Tüm dosya kapsamı, deliller ve dosya kapsamı ile uyumlu olan son bilirkişi raporuna göre, davacının eser sahibi olduğu “….” adlı iki ciltlik eserin, basım, yayın ve telif haklarını davalı şirkete (önceki unvanı ile) bedeli karşılığında devrettiği, sözleşmenin FSEK ve TBK 488 ve devamı maddeleri anlamında geçerli olduğu anlaşılmıştır. Davacı, her ne kadar TBK 491 maddesi uyarınca sözleşmede baskı adedi belirtilmemişse, yayımcının ancak bir basım yapma hakkı olduğu şeklindeki düzenleme nedeniyle sonraki basıların izinsiz olduğunu ileri sürmüş ise de, bu yasa maddesindeki düzenleme, sözleşmede kaç bası olduğunun belirtilmemesi halinde gündeme gelecek olup, davaya konu telif sözleşmesinde ise, süresiz tüm basıların devri kararlaştırılmış olduğundan, olayımızda uygulanma alanı bulunmadığından, davacının ilave telif ücreti isteme hakkı söz konusu olmayacağından, telif ücretine dair talebin reddi gerekmiştir.

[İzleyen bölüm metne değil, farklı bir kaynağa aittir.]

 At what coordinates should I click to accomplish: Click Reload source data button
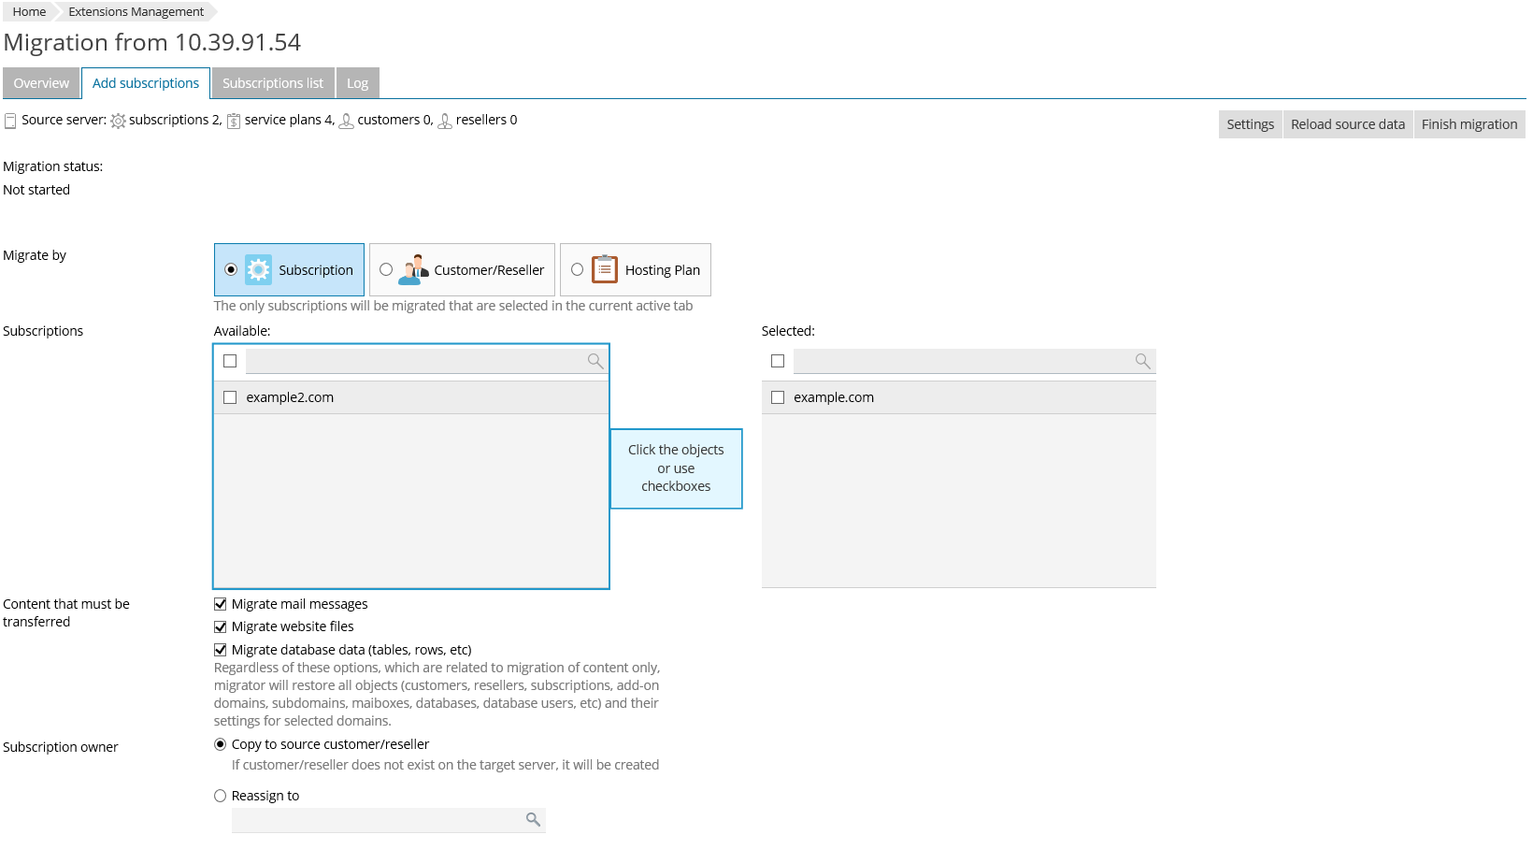tap(1347, 124)
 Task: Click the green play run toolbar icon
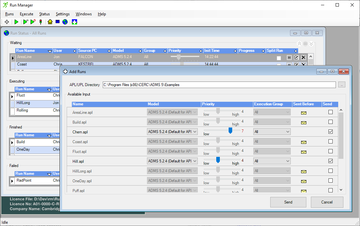[16, 22]
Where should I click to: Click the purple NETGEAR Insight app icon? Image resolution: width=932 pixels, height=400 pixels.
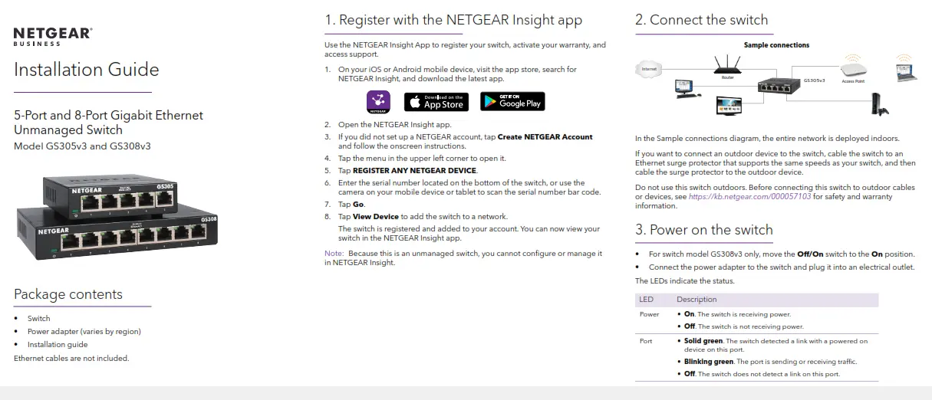[378, 102]
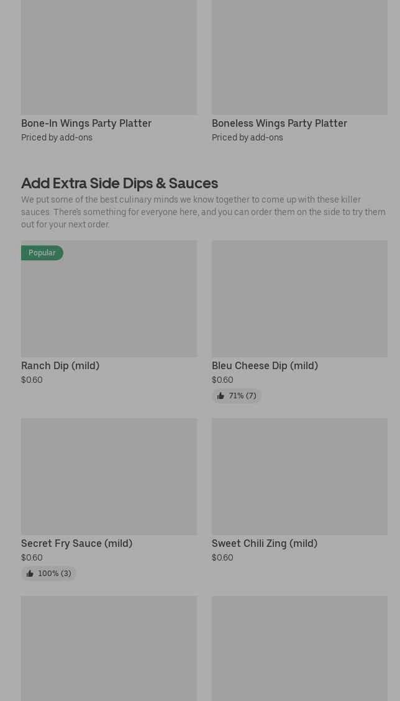Open the Ranch Dip (mild) title link
This screenshot has height=701, width=400.
pos(60,365)
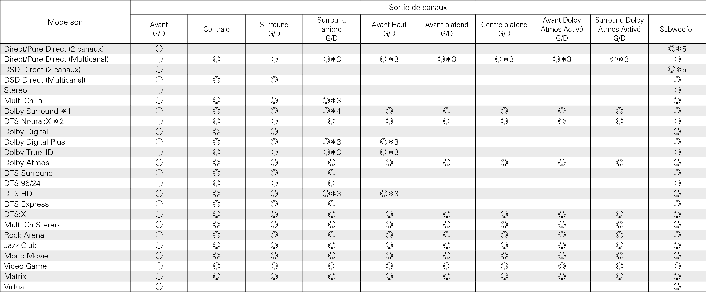Select the "Dolby TrueHD" row label
The height and width of the screenshot is (292, 706).
[29, 152]
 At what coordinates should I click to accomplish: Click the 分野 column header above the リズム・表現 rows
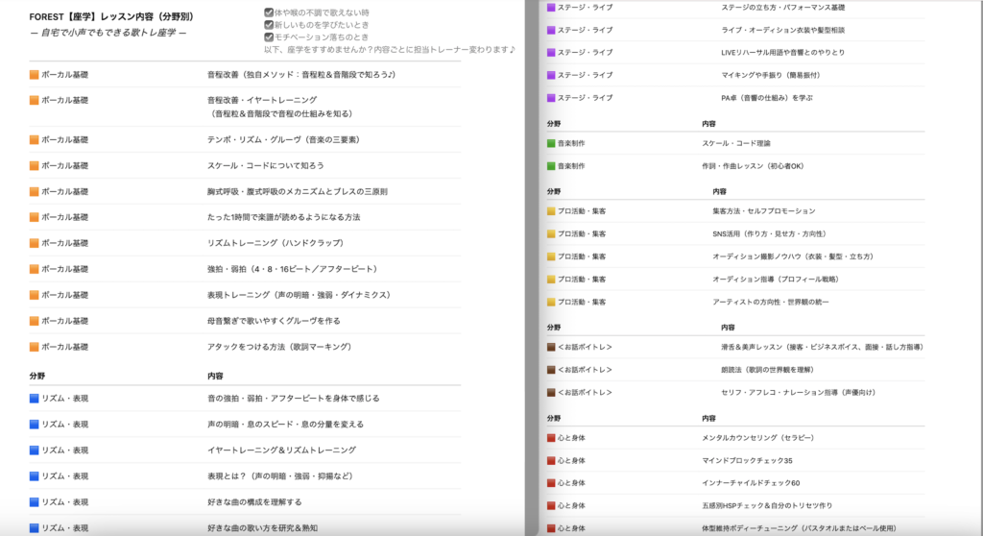coord(38,376)
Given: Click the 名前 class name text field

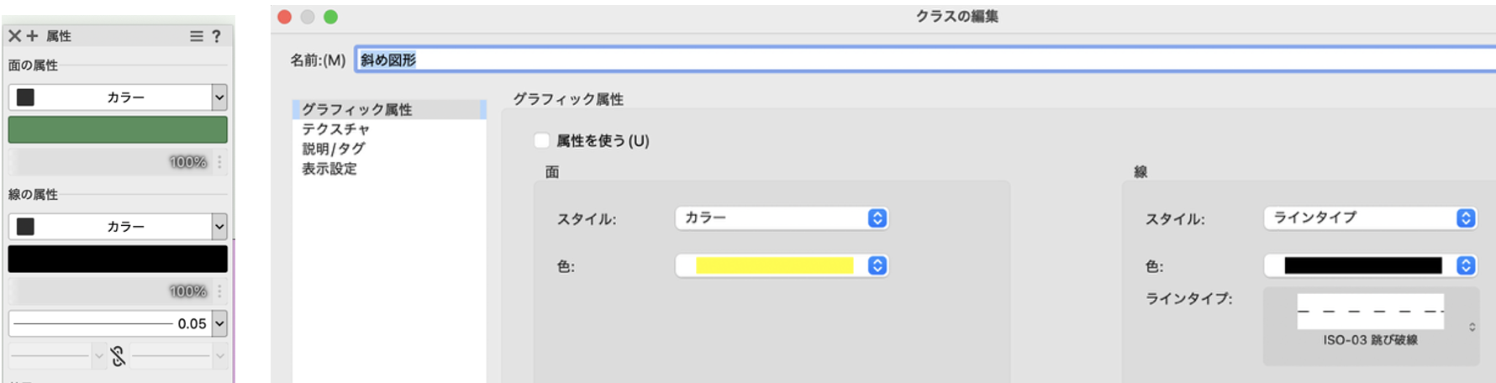Looking at the screenshot, I should point(924,60).
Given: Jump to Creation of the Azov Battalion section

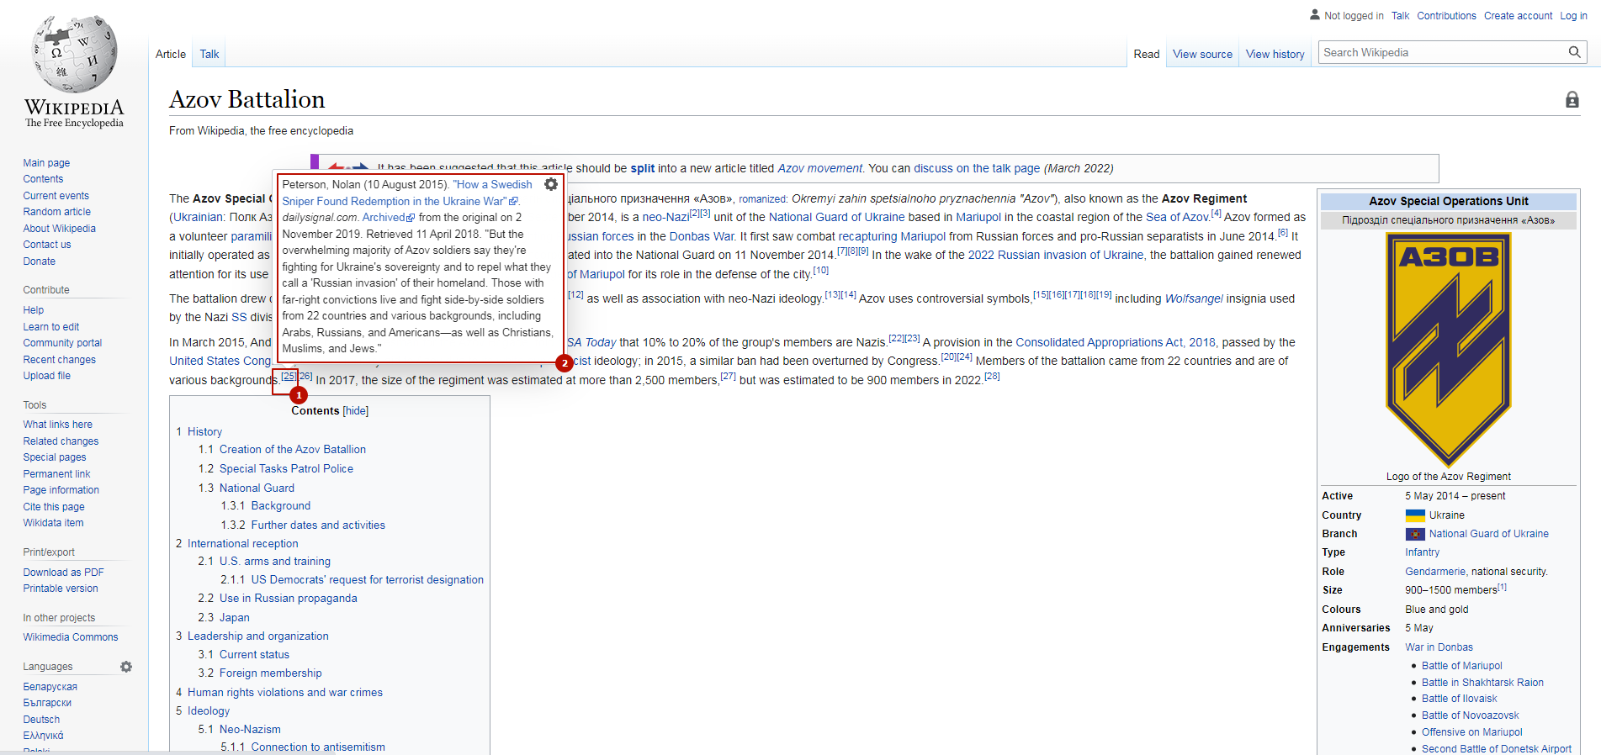Looking at the screenshot, I should [292, 450].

Davacının manevi tazminat talebine gelince, davalı şirket davacıya ait eseri telif sözleşmesi kapsamında yayımlamış ve nüshalarında yazar olarak davacının adı gösterildiğinden, manevi tazminat koşulları da oluşmamıştır. Bu itibarla davacının manevi tazminata ilişkin talebinin de reddi gerekmiştir.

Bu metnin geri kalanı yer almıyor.